Stored records:
────

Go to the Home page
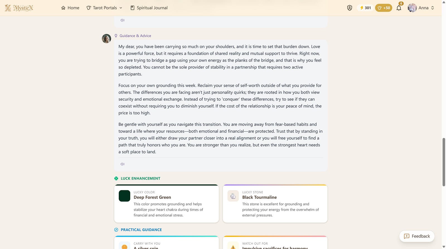 (x=70, y=8)
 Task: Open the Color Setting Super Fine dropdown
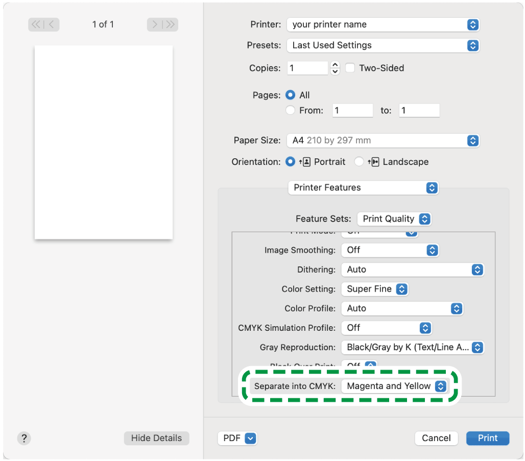374,289
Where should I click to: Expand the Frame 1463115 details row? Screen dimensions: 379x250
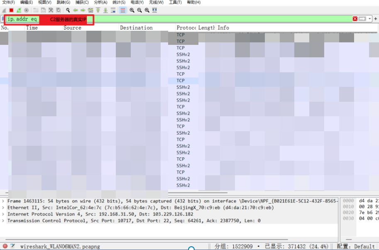3,201
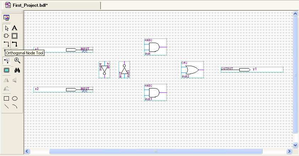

────

▶ [WHAT YOU WILL DO]
Begin at the line containing "Task: Open the" and transcribe exactly every line through the end of the records, both ends included, leaving the pictures out.

▶ [EXERCISE ANSWER]
 Task: Open the Color Setting Super Fine dropdown
374,289
Where should I click to: Expand the Frame 1463115 details row? Screen dimensions: 379x250
3,201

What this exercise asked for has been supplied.